--- DATA SECTION Enclosed Below ---

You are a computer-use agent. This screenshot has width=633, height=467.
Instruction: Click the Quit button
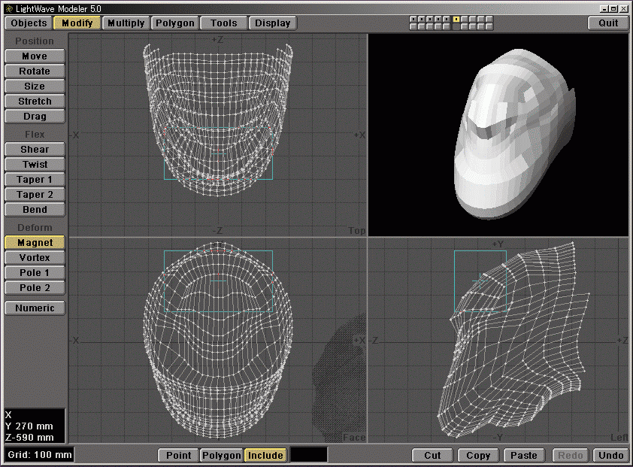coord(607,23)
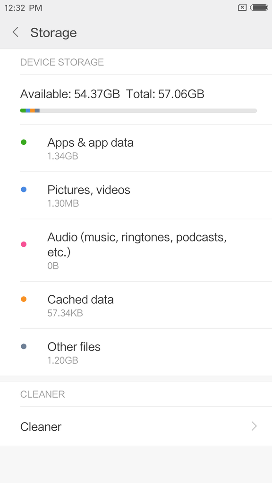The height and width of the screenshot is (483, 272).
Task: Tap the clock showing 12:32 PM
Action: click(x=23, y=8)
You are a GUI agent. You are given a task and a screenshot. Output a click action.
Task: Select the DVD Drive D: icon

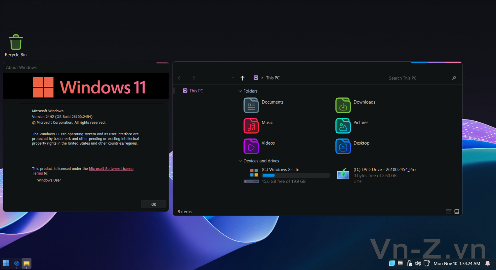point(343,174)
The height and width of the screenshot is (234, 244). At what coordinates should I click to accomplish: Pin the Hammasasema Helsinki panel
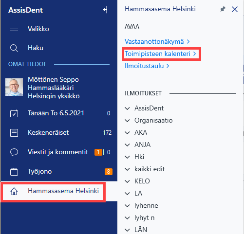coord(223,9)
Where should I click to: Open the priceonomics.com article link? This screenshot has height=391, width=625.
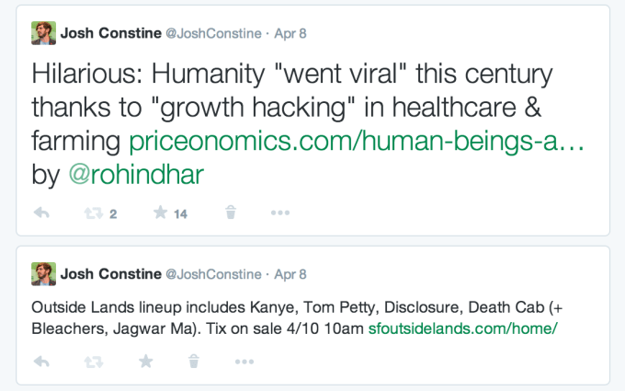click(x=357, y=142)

--- End of Enclosed DATA SECTION ---

Would you restate word for word only the lines from the line with "Instruction: Click the Quit button" to the last line above, with the pictures left out?

> FINISHED EXERCISE:
Instruction: Click the Quit button
coord(607,23)
The height and width of the screenshot is (483, 272).
Task: Tap the clock showing 12:32 PM
Action: click(x=23, y=8)
You are a GUI agent. You are given a task and a screenshot. Output a click action.
Task: Select the DVD Drive D: icon

point(343,174)
The height and width of the screenshot is (234, 244). At what coordinates should I click to accomplish: Pin the Hammasasema Helsinki panel
coord(223,9)
Where should I click to: Open the priceonomics.com article link? This screenshot has height=391, width=625.
click(x=357, y=142)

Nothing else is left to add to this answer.